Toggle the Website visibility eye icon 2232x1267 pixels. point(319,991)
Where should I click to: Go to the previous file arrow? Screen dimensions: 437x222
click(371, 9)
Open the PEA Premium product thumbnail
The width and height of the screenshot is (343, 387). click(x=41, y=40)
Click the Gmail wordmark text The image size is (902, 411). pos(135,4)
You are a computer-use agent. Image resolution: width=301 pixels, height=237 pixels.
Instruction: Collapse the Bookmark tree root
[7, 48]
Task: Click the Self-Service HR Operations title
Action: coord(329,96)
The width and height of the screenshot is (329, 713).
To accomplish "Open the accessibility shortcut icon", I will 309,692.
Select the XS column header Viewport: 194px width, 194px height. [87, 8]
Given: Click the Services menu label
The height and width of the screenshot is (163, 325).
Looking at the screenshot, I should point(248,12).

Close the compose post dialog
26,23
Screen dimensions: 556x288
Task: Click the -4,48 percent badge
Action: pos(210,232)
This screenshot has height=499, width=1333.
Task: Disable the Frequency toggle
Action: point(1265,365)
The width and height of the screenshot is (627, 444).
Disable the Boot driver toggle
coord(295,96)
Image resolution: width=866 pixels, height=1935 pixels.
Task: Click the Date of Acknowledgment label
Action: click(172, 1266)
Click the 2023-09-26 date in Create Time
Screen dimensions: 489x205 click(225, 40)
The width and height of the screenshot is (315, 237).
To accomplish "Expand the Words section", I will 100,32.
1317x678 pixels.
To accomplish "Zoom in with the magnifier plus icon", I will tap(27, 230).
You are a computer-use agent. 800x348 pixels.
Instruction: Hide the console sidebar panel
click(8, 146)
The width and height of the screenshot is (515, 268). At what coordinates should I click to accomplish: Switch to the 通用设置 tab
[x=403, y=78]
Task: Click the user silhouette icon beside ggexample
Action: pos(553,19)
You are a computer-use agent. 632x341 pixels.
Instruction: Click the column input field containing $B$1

-------------------------

EXERCISE AIM
Render every line of the material above as a numbered list, leaving out the blank lines.

WORKED SOLUTION
1. Toggle the Website visibility eye icon 2232x1267 pixels. point(319,991)
2. Where should I click to: Go to the previous file arrow? Screen dimensions: 437x222
3. click(371, 9)
4. Open the PEA Premium product thumbnail
5. The width and height of the screenshot is (343, 387). click(x=41, y=40)
6. Click the Gmail wordmark text The image size is (902, 411). pos(135,4)
7. You are a computer-use agent. Image resolution: width=301 pixels, height=237 pixels.
8. Instruction: Collapse the Bookmark tree root
9. [7, 48]
10. Task: Click the Self-Service HR Operations title
11. Action: coord(329,96)
12. The width and height of the screenshot is (329, 713).
13. To accomplish "Open the accessibility shortcut icon", I will 309,692.
14. Select the XS column header Viewport: 194px width, 194px height. [87, 8]
15. Given: Click the Services menu label
16. The height and width of the screenshot is (163, 325).
17. Looking at the screenshot, I should point(248,12).
18. Close the compose post dialog
19. 26,23
20. Screen dimensions: 556x288
21. Task: Click the -4,48 percent badge
22. Action: pos(210,232)
23. This screenshot has height=499, width=1333.
24. Task: Disable the Frequency toggle
25. Action: point(1265,365)
26. The width and height of the screenshot is (627, 444).
27. Disable the Boot driver toggle
28. coord(295,96)
29. Image resolution: width=866 pixels, height=1935 pixels.
30. Task: Click the Date of Acknowledgment label
31. Action: click(172, 1266)
32. Click the 2023-09-26 date in Create Time
33. Screen dimensions: 489x205 click(225, 40)
34. The width and height of the screenshot is (315, 237).
35. To accomplish "Expand the Words section", I will 100,32.
36. 1317x678 pixels.
37. To accomplish "Zoom in with the magnifier plus icon", I will tap(27, 230).
38. You are a computer-use agent. 800x348 pixels.
39. Instruction: Hide the console sidebar panel
40. click(8, 146)
41. The width and height of the screenshot is (515, 268). At what coordinates should I click to accomplish: Switch to the 通用设置 tab
42. [x=403, y=78]
43. Task: Click the user silhouette icon beside ggexample
44. Action: pos(553,19)
45. You are a computer-use agent. 632x341 pixels.
46. Instruction: Click the column input field containing $B$1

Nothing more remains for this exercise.